突如、マグノリアの街に 低い鐘の音が響き渡った。それはある事を 知らせる合図である。
「おお! ギルダーツが帰ってきた!!」
その鐘の音を聞いて真っ先にナツが反応した。
そして、街中でも同じ様な反応を見せていた。
「ギルダーツが帰ってきたぞ。ってか今回は早いな……。出て行ったのって、今朝方じゃね?」
「だな。簡単な仕事だったのか、或いは単なる忘れもんでもしたのか……。まぁ、なんでもいいから早く移動しようぜ? ここにいちゃあぶねえ!」
「そうだな」
街の住人達のそう言う声がちらほらとそこら中から聞えてくる。
そして、街に備えられている魔導拡声器。放送センターからの声が、鐘の音同様に街全体に響き渡った。
『これより、マグノリアを《ギルダーツシフト》に切り替えます! 町民のみなさん!! すみやかに移動をお願いします。繰り返します、これより…………』
放送が街へ響き渡った数秒後の事だ。
街の中心線部分に不自然な直線の溝があり、それが一斉に開きだしたのだ。だが、周囲の建物や家を壊したりはせずに、上手く折りたためる様に改造を施しているらしい。
初見であれば、誰でも驚くだろう。最初にあった筈の街が、ぱっくりと割れているのだから。
割れ、そこには道が生まれていた。その終点はマグノリアの魔導師ギルドである。
これが《ギルダーツシフト》と呼ばれる街の形態である。
その大きな一本の道にゆっくりとした足取りで近づいてくる影があった。それを確認したナツは一目散に駆け寄った。
「おらーーー!! ギルダぁぁーツぅぅ!!!」
駆け寄る、と言うよりは、猛ダッシュだ。手に炎、足に炎。色々と炎でブーストさせて、速度を上げていた。

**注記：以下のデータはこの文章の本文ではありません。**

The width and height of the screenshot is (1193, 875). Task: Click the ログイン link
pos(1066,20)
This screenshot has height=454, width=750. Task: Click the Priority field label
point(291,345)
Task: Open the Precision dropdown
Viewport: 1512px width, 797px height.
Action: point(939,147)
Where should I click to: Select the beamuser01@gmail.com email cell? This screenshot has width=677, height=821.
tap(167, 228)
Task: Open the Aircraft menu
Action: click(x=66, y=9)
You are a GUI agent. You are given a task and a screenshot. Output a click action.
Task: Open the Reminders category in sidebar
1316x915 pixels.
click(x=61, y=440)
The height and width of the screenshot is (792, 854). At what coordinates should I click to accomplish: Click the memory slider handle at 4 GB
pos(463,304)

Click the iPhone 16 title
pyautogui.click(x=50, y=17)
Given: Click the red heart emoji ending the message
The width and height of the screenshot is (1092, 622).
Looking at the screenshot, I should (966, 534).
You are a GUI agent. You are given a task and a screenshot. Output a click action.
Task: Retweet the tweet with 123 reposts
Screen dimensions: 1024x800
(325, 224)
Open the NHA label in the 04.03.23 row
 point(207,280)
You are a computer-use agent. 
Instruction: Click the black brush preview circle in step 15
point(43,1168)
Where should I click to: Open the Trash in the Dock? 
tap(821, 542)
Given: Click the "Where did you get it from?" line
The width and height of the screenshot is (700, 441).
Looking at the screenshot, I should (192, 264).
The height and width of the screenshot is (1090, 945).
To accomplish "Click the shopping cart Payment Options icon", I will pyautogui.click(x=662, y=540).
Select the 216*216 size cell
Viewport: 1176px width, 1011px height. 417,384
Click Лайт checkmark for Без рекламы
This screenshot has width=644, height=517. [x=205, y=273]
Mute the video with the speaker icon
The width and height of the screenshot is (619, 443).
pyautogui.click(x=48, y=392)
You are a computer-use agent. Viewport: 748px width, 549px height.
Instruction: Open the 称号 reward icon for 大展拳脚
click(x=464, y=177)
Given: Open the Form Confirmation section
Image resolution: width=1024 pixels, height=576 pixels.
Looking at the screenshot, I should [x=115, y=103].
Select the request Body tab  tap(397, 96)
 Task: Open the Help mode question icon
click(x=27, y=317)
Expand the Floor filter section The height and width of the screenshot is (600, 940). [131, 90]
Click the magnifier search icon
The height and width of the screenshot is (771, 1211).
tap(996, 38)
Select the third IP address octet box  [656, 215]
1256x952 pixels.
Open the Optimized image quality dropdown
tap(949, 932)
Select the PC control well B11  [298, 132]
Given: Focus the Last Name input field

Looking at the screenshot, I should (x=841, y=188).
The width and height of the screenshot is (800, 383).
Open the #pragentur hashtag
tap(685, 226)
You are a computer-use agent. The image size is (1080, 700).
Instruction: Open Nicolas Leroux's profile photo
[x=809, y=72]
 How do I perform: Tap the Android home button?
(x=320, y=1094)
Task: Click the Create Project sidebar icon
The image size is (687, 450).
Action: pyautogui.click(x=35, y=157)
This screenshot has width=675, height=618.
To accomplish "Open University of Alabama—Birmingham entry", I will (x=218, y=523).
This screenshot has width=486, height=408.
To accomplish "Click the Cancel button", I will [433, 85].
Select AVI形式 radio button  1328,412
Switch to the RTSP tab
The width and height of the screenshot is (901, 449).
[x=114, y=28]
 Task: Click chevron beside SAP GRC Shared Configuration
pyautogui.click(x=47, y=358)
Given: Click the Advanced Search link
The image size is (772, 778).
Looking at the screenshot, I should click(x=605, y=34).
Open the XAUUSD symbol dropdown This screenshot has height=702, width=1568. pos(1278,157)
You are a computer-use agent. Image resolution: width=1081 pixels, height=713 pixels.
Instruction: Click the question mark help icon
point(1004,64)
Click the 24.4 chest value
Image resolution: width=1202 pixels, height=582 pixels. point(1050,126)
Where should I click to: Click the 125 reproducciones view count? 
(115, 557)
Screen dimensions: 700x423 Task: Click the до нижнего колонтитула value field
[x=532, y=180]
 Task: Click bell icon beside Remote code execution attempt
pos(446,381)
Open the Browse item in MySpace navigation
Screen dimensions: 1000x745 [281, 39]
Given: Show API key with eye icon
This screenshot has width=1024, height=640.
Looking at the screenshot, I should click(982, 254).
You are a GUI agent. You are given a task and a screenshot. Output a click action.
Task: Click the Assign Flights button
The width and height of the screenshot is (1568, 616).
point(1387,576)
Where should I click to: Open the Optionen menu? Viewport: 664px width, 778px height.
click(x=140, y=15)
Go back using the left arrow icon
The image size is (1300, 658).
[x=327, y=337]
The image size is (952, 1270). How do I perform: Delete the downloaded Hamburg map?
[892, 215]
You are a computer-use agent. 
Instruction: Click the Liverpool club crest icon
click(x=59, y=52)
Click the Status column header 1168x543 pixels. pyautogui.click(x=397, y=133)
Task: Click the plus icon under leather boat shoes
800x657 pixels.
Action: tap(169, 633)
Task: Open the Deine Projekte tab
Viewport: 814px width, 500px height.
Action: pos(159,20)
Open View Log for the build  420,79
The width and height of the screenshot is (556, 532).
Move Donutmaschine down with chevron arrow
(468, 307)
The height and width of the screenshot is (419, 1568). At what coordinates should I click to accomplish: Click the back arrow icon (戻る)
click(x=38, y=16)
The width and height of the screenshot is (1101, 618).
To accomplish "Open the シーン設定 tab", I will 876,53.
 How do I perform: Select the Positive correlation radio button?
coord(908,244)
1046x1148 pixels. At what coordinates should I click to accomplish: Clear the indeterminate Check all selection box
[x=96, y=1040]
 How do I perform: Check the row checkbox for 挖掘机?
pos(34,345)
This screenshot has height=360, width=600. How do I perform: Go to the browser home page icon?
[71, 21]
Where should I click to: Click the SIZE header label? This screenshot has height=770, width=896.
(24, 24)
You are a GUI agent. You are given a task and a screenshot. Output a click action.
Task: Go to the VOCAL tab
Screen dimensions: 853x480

そして、そんなナツを冷ややかな眼で見ているのが、先ほどまで喧嘩をしていたグレイだ。
「……馬鹿なのか? アイツは。毎度毎度」
勿論半裸のままで。いや もうズボンが脱げており、下着のみになってしまっている。
「グレイ! 服っ!! もう! ギルダーツが帰ってきたんだから! しゃんとしてよね!!」
盛大に叱られているグレイを見ると、どっちもどっちなのである。
ナツは、今はギルダーツにしか眼が行ってない。朝言っていた続きを、としか考えていないのだ。……盛大に吹っ飛ばされたのも、もう忘れた様子だ。
「いたなっ!! ギルダーツ!! 朝の続きだぁぁぁ!!! ……ってあれ?」
ナツが、ギルダーツに飛び掛ろうとした時だった。